Repactuação: defesa da Matriz de Danos das pessoas atingidas de Mariana é luta para evitar retrocessos

Homens seguram cartazes de protesto em defesa da matriz de danos das pessoas atingidas

Em setembro de 2021, o Conselho Nacional de Justiça (CNJ) iniciou as discussões sobre a negociação de um novo acordo para a reparação dos danos causados pelo desastre-crime das mineradoras Samarco, Vale e BHP desde o dia 5 de novembro de 2015. Em Mariana, as pessoas atingidas denunciam a falta de solução no âmbito do atual processo de reparação conduzido pelas mineradoras por meio da Fundação Renova, mas denunciam, sobretudo, a falta de participação direta na mesa de negociações e defendem que os instrumentos construídos por elas, como a Matriz de Danos, sejam empregados nesse processo de repactuação.

Por Marcos Silva, Luiz Horta e Ellen Barros

Hoje quem decide como será o novo acordo são as empresas-rés, junto aos governos de Minas Gerais e do Espírito Santo e às Instituições de Justiça dos dois estados. Para tentar minimizar a falta de participação das pessoas que deveriam ser protagonistas do processo de reparação, as comunidades atingidas, com apoio da sua Assessoria Técnica Independente, a Cáritas MG, estão discutindo e sistematizando possíveis propostas de valores que deverão ser consideradas pelo CNJ no âmbito da repactuação. Esses valores levam em conta as diretrizes construídas pelas pessoas atingidas e sua assessoria e que precisam ser seguidas no processo de reparação, mas também as propostas em negociação na repactuação, que foram apresentadas pelo Ministério Público nos dias 18 e 19 de maio. As discussões entre representantes das comunidades e a Assessoria foram divididas em quatro reuniões de grupos de base nos dias 25, 26, 30 de maio e 01 de junho. As propostas e também as problemáticas percebidas nesse processo serão apresentadas ao Ministério Público de Minas Gerais (MPMG), para que sejam levadas à mesa de negociação. Longe de ser um processo ideal de participação popular e de controle social, esse esforço feito pelas comunidades atingidas e pela Assessoria, com tempo muito restrito, representa uma tentativa de resistência e de luta por uma reparação justa.

Dentre as diversas pautas está a indenização das perdas e danos, e a luta é para que se apliquem os princípios normativos e metodológicos da Matriz de Danos das pessoas atingidas pelo rompimento da barragem de Fundão, construída com a participação dessas pessoas e que é, portanto, o meio capaz de se fazer a necessária reparação integral. Tal Matriz de Danos é instrumento contrário à simples precificação do sofrimento e possui metodologia que incorpora e compatibiliza técnicas e princípios alinhados a um modelo de reparação integral, digno, transparente, bem fundamentado e baseado no direito das vítimas de dizerem sobre suas perdas. 

A construção da Matriz de Danos das pessoas atingidas é fruto de organização popular e se deu de forma diametralmente oposta daquela aplicada pela Fundação Renova – um modelo imposto e construído sem a participação das vítimas do desastre-crime.
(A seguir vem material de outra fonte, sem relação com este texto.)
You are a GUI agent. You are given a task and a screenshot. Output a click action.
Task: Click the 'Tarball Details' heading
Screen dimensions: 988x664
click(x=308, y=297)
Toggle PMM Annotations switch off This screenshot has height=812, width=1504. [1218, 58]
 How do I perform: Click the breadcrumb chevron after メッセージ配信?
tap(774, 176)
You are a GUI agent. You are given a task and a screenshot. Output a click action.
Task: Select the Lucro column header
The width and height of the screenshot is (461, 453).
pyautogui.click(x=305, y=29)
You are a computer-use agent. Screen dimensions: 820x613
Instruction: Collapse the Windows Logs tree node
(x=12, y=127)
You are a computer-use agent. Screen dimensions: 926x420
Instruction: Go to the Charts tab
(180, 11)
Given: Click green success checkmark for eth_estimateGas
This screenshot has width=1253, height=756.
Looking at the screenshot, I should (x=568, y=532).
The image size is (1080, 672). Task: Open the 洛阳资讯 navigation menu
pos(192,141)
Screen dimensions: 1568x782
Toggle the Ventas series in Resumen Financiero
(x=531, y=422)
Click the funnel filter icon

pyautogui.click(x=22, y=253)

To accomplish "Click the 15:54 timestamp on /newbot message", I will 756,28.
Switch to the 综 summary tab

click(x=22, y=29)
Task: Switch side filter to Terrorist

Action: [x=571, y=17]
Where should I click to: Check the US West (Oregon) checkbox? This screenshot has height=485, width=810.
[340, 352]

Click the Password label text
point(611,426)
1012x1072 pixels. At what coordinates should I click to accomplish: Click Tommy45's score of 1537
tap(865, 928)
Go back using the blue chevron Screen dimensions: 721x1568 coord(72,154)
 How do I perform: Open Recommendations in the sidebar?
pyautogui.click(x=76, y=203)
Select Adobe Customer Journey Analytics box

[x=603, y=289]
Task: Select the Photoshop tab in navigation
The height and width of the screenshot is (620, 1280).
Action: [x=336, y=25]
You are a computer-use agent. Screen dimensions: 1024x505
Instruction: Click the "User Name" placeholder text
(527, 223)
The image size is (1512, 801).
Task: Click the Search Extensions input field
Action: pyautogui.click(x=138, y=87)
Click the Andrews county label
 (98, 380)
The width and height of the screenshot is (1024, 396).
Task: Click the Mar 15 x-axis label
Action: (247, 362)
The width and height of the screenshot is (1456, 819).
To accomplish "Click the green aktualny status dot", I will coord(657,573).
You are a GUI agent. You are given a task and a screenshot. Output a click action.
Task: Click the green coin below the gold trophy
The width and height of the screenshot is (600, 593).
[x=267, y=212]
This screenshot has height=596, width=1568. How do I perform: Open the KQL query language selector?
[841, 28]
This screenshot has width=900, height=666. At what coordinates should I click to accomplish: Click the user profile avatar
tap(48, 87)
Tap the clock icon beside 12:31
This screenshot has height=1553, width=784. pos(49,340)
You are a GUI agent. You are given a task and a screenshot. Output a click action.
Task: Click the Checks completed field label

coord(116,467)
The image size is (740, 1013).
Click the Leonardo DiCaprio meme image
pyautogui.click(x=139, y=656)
A matriz de danos das mineradoras, aplicada pela Fundação Renova, já se mostrou ineficiente, inapropriada, violenta e gerou, inclusive, novos danos. O caminho contrário é definido, portanto, pelo protagonismo do trabalho de base como método das pessoas atingidas, únicas capazes de dizerem sobre seu sofrimento, identificarem e construírem um modelo que lhes representa e que é necessário para a indenização justa. A Matriz de Danos das pessoas atingidas, por sua vez, guiada pelos princípios da Reparação Integral, feita a partir de metodologias científicas socialmente referenciadas e participativas, é o instrumento adequado para auxiliar o Poder Judiciário a atuar de forma mais ampla e próxima das vítimas de grandes desastres-crimes, ao contribuir para decisões mais justas e satisfatórias.

Agora, mais do que antes, defender a Matriz de Danos das pessoas atingidas de Mariana é lutar para que haja efetiva reparação, para impedir que ocorram retrocessos e garantir que o novo acordo não repita “o erro tantas vezes cometido”, que é ignorar a participação, o saber e o poder das pessoas atingidas em construir instrumentos legítimos de reparação e tomar as rédeas da própria vida de volta.